Response of sagebrush carbon metabolism to experimental precipitation pulses

• Response of sagebrush carbon metabolism to precipitation remains poorly understood.
• Photosynthesis peaked within 2–3 days of irrigation and returned to pre-irrigation values by day 7.
• Heterotrophic respiration (Rh) was the dominant contributor to total soil respiration (Rs).
• Fine roots at shallow soil layer were not a carbon sink.

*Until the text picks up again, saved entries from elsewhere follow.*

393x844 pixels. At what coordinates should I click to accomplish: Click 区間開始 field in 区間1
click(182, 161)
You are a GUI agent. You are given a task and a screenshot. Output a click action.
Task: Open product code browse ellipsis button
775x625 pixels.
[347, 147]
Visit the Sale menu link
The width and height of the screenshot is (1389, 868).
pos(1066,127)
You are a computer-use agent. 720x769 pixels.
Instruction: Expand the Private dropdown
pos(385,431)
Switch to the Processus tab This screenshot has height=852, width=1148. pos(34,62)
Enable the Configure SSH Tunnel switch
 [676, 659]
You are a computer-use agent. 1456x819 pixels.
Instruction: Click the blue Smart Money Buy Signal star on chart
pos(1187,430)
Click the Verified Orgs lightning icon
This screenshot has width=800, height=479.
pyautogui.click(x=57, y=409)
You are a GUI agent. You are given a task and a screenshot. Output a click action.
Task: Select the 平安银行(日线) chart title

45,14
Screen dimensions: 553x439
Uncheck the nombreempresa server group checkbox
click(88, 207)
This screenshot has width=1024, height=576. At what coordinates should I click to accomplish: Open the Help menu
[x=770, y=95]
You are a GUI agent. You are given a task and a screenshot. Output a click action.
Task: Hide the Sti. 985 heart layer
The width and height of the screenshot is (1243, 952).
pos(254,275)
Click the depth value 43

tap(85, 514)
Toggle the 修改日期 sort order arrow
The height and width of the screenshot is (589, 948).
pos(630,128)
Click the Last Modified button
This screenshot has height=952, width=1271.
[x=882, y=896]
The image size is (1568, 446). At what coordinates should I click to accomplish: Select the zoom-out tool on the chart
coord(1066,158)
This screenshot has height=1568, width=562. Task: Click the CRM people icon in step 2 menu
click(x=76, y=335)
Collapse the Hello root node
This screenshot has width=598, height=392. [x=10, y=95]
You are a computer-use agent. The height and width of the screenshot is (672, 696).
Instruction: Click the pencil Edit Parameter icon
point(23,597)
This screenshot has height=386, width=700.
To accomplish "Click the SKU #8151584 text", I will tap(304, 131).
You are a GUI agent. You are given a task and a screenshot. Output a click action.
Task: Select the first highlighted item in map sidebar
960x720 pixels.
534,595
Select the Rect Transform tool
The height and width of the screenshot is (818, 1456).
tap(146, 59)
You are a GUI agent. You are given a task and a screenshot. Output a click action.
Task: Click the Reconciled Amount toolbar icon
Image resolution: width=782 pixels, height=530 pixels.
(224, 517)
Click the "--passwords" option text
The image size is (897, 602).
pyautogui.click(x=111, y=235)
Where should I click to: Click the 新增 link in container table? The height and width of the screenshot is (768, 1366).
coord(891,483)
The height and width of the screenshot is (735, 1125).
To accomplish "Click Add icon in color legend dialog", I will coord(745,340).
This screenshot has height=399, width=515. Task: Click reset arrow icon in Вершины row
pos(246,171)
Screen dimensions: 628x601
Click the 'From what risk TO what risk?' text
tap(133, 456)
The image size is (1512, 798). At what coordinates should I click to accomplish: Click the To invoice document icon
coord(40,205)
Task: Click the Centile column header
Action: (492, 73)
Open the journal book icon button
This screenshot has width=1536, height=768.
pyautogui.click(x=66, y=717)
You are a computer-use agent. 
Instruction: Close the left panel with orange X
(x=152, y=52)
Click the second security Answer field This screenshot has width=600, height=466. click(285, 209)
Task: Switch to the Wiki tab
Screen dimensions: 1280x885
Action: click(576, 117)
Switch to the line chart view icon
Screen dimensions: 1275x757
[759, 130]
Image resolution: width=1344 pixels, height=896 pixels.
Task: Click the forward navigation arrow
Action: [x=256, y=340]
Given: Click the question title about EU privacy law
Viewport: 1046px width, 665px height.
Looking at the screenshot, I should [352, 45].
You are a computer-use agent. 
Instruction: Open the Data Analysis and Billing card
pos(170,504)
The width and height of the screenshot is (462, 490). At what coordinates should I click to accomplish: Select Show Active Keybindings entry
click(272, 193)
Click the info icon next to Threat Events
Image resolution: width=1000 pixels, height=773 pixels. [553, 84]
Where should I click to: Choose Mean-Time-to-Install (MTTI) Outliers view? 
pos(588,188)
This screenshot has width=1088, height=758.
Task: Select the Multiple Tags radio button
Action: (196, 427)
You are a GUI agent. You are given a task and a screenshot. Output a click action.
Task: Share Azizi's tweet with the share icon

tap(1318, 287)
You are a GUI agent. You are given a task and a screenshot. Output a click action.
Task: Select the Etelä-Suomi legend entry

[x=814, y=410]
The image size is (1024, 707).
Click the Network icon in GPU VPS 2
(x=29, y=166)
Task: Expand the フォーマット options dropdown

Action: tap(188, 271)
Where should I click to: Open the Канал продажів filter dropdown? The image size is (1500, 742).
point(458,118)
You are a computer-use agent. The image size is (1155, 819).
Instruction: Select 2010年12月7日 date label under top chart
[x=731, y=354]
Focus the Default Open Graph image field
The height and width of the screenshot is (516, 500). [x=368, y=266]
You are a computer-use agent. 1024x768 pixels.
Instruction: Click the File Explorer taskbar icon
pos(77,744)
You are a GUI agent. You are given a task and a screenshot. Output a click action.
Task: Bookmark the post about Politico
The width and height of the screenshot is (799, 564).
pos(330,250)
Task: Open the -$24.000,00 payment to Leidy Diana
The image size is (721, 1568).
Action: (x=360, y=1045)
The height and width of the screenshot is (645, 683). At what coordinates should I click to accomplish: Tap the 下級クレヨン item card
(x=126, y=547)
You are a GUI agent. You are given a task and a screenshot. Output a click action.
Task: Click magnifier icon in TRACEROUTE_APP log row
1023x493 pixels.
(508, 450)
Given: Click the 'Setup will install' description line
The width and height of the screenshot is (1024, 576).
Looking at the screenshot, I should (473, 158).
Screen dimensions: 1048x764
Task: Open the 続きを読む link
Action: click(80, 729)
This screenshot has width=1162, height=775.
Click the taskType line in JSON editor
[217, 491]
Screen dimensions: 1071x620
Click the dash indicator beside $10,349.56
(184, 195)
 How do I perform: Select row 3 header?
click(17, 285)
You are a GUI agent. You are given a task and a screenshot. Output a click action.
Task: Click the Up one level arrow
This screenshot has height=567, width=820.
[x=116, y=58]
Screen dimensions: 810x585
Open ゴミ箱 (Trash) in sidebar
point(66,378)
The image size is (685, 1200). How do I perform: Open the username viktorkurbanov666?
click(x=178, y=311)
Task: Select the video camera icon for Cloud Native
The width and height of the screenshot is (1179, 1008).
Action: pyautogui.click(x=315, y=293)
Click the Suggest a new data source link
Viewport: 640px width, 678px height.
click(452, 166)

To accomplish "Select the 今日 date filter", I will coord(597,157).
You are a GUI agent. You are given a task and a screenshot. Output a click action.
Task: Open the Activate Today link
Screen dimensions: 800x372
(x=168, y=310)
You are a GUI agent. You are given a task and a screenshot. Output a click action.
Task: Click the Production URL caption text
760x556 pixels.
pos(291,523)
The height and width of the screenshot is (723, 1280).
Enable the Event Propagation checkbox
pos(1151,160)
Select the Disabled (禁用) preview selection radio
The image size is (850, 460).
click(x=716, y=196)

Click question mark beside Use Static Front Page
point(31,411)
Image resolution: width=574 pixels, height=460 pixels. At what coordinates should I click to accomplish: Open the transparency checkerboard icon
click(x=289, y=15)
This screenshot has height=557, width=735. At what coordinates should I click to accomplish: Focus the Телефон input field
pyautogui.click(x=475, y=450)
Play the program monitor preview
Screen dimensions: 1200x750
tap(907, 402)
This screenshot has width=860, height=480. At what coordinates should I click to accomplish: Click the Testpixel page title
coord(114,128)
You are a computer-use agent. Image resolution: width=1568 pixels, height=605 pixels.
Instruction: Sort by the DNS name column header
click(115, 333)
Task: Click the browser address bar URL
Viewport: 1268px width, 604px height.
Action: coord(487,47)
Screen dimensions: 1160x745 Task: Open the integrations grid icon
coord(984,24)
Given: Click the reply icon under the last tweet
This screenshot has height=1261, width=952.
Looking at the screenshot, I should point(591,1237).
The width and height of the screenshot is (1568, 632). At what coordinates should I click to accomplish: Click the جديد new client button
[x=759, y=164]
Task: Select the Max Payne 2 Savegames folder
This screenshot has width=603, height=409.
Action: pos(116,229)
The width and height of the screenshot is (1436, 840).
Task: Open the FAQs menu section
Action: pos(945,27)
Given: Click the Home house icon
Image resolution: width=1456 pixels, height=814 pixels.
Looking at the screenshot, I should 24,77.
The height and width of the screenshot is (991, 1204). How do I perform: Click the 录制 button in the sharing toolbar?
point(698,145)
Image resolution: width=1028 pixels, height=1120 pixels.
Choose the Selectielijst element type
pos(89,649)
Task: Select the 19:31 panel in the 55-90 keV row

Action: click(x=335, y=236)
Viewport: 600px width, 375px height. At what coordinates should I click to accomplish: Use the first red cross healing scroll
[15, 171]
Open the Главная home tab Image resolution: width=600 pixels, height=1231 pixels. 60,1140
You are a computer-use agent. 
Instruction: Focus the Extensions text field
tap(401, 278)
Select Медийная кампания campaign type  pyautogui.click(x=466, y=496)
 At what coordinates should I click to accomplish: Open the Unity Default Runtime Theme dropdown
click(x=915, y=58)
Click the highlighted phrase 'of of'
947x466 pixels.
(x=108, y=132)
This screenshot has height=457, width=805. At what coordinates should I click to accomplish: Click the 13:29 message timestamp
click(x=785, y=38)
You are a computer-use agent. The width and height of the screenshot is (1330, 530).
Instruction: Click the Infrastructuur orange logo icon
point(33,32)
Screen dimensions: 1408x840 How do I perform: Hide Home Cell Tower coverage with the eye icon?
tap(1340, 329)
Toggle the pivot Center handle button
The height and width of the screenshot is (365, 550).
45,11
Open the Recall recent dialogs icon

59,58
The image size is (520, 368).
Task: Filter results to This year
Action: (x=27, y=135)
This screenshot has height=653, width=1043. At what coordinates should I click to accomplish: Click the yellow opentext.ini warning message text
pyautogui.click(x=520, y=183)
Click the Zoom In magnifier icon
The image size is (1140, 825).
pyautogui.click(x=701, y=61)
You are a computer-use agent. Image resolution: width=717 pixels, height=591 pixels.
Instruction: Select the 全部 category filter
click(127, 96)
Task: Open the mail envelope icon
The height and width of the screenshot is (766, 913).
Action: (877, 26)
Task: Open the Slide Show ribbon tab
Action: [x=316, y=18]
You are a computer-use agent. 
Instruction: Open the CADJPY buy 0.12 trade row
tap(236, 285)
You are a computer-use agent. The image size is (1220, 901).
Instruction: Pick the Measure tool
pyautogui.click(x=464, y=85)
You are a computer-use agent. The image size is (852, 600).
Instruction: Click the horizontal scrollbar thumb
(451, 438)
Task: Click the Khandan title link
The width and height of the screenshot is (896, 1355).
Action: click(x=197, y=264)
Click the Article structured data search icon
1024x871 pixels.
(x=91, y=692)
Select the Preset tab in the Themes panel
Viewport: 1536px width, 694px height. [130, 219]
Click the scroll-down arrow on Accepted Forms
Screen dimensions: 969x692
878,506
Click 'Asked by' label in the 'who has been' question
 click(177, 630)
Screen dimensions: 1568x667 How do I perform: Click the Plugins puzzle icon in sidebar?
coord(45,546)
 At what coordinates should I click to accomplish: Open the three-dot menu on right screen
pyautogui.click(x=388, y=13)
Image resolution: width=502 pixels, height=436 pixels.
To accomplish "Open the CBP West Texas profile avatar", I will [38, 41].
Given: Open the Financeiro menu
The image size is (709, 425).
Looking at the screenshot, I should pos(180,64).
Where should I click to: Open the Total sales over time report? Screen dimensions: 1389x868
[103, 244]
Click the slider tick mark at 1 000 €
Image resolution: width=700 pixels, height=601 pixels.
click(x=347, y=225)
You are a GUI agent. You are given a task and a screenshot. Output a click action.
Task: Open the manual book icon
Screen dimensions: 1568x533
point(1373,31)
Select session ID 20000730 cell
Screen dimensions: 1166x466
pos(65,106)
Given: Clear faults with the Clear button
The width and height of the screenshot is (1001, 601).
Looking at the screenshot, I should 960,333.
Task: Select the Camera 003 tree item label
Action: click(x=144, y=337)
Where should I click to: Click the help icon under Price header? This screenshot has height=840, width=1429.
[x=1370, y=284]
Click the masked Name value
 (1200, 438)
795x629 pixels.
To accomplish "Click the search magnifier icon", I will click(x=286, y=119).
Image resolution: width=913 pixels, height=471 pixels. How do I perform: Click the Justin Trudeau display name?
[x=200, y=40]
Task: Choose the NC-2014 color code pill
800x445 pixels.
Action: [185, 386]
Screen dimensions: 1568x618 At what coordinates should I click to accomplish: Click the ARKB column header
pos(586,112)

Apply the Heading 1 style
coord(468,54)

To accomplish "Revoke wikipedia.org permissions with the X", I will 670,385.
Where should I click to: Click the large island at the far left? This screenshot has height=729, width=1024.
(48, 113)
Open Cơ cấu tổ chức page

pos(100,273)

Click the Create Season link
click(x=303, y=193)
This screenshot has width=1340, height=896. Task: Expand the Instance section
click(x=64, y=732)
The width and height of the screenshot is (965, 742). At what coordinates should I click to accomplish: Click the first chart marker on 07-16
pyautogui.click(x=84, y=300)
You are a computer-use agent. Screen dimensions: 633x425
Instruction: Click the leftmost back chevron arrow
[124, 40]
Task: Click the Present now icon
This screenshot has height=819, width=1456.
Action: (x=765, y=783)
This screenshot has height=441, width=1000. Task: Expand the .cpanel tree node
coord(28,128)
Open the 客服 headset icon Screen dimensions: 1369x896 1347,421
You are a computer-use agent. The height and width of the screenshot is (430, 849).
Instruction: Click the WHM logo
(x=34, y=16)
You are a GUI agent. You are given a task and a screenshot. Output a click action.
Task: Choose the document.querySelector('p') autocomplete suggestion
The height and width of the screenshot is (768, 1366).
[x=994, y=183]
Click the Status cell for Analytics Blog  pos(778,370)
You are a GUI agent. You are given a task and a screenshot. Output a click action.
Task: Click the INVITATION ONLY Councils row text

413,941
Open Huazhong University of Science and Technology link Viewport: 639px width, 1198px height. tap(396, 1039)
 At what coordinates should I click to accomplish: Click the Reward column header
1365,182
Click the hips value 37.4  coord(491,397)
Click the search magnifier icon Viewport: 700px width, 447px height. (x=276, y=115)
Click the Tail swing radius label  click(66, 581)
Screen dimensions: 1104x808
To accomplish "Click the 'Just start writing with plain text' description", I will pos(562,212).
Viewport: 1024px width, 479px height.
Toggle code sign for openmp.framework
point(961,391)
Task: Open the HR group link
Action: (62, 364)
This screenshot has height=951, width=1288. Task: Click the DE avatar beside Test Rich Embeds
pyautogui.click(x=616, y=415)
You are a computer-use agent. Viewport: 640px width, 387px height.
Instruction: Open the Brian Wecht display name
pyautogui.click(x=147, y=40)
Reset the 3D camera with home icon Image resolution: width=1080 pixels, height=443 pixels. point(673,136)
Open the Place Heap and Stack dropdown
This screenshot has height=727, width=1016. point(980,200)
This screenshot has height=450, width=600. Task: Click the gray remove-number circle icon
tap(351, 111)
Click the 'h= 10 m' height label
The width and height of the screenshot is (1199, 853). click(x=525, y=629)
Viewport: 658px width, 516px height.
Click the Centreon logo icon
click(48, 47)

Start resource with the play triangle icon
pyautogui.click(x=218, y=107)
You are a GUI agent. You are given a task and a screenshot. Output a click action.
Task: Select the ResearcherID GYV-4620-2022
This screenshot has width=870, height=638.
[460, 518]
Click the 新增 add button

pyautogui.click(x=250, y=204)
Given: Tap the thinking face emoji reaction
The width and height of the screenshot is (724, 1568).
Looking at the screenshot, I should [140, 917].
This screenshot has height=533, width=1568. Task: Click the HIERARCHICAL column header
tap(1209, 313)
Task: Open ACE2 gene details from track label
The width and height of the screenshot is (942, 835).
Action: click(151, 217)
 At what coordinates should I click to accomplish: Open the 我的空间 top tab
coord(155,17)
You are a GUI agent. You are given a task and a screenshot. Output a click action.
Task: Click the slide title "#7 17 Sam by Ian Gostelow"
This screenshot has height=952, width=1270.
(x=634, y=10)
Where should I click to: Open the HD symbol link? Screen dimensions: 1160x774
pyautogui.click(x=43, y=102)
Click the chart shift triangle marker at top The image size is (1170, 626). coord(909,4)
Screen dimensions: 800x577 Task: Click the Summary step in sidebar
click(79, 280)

Effects of future large summer storm events due to climate change on vegetation carbon metabolism across western United States remains poorly understood. Canopy carbon metabolism of sagebrush (Artemisia tridentata) was evaluated for 7 days during the two driest months (July and August) by irrigating sagebrush plots with 20 mm precipitation pulses. Due to its dimorphic rooting system, we hypothesized sustained response to large precipitation events. Photosynthesis (An) and stomatal conductance (gs) peaked within 2–3 days of irrigation and returned to pre-irrigation values by day 7. Predawn water potential (Ψpd) peaked within 1 day and returned to its pre-pulse value by day 3 while potential quantum efficiency for light adapted leaves (Fv’/Fm’) as well as intrinsic water use efficiency (WUEi) was unresponsive. Unlike leaves, fine roots in the top 30 cm of soil were not a carbon sink. Heterotrophic respiration (Rh) was the dominant contributor to total soil respiration (Rs), and peaked within 24 h before it dropped to pre-pulse value by day 3. Different environmental drivers regulated Rs and Rh, highlighting different kinetics of carbon production. Our study suggests ephemeral response of cold desert vegetation to future large summer storm events with important implications for the overall carbon storage capacity.